━━ Study text ━━
Autologous Blood (ABI) uses the growth factors and natural healing cells in your own blood to help repair tendon damage and treat the pain caused by injuries and chronic wear.
ABI is most commonly used for tendon attachments at the elbow (tennis elbow and golfer’s elbow), hamstring origin, patella (jumper’s knee), Achilles tendon or the plantar fascia (heel spur). In order to be successful, any image-guided injection must be part of a complete rehabilitation program guided by your surgeon, sports doctor, GP or physiotherapist.
Anti-inflammatory medication such as Nurofen, Voltaren, Mobic and Celebrex should be stopped 10 days before the procedure, and not used for ten days after as it may reduce the effectiveness of the procedure.
Please tell us at time of booking if you are on medication to thin your blood (e.g. Warfarin, Aspirin or Clopidogrel). You may need to stop taking these before the procedure, however, it is essential that you discuss it with your doctor first.
━━━
━━ Provided data ━━
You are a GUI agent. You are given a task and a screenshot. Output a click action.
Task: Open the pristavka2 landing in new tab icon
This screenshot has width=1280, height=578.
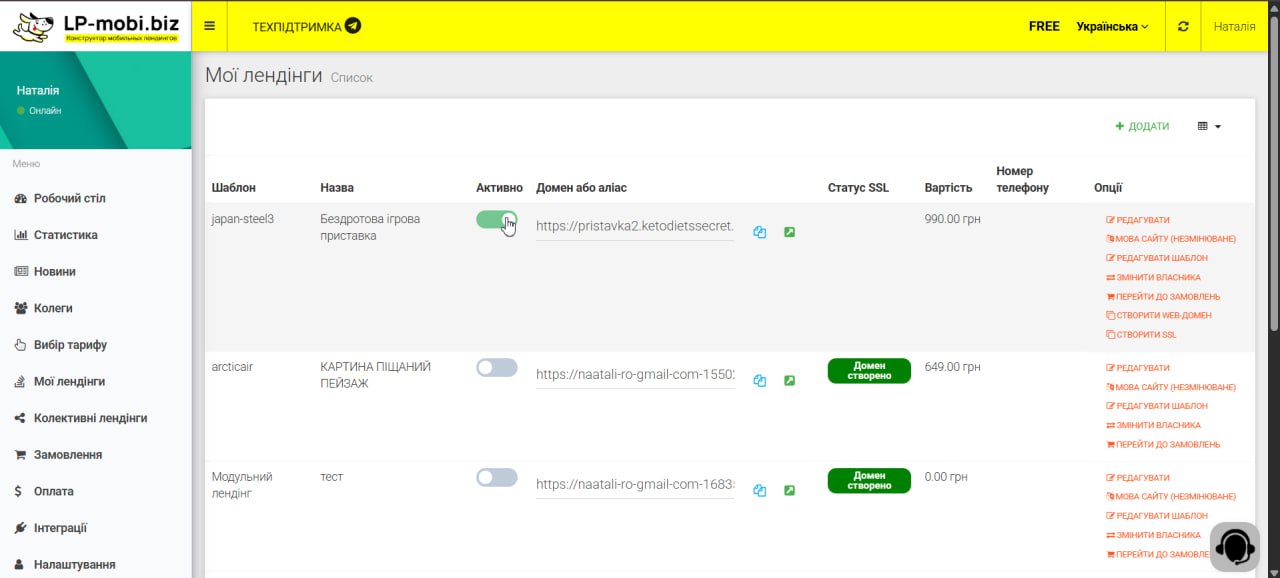pyautogui.click(x=789, y=232)
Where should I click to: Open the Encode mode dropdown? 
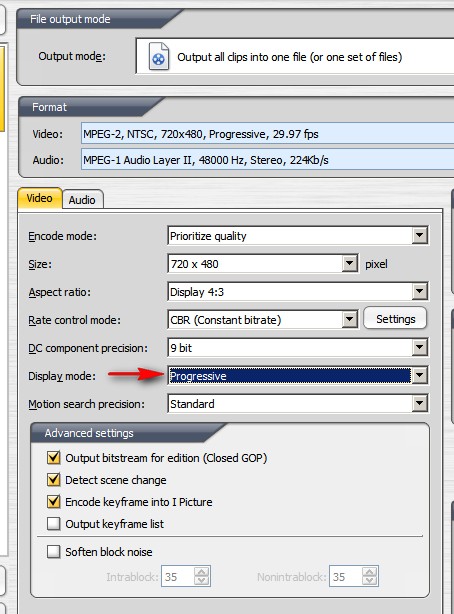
━━━
__Exercise tasks__:
- A) Rewrite the autologous blood injection text starting with "Please tell us" and going on through "your doctor first.", substituting "your GP" for "your doctor".
- B) According to the autologous blood injection text, how many days before the procedure should anti-inflammatory medication be stopped?
- C) Translate this sentence from the autologous blood injection text into Spanish: "Please tell us at time of booking if you are on medication to thin your blood (e.g. Warfarin, Aspirin or Clopidogrel)."
None of what is asked here draws on the records.

__Solutions to the tasks__:
- A)
Please tell us at time of booking if you are on medication to thin your blood (e.g. Warfarin, Aspirin or Clopidogrel). You may need to stop taking these before the procedure, however, it is essential that you discuss it with your GP first.

- B) 10 days

- C) Infórmenos en el momento de reservar si toma medicación para diluir la sangre (p. ej., warfarina, aspirina o clopidogrel).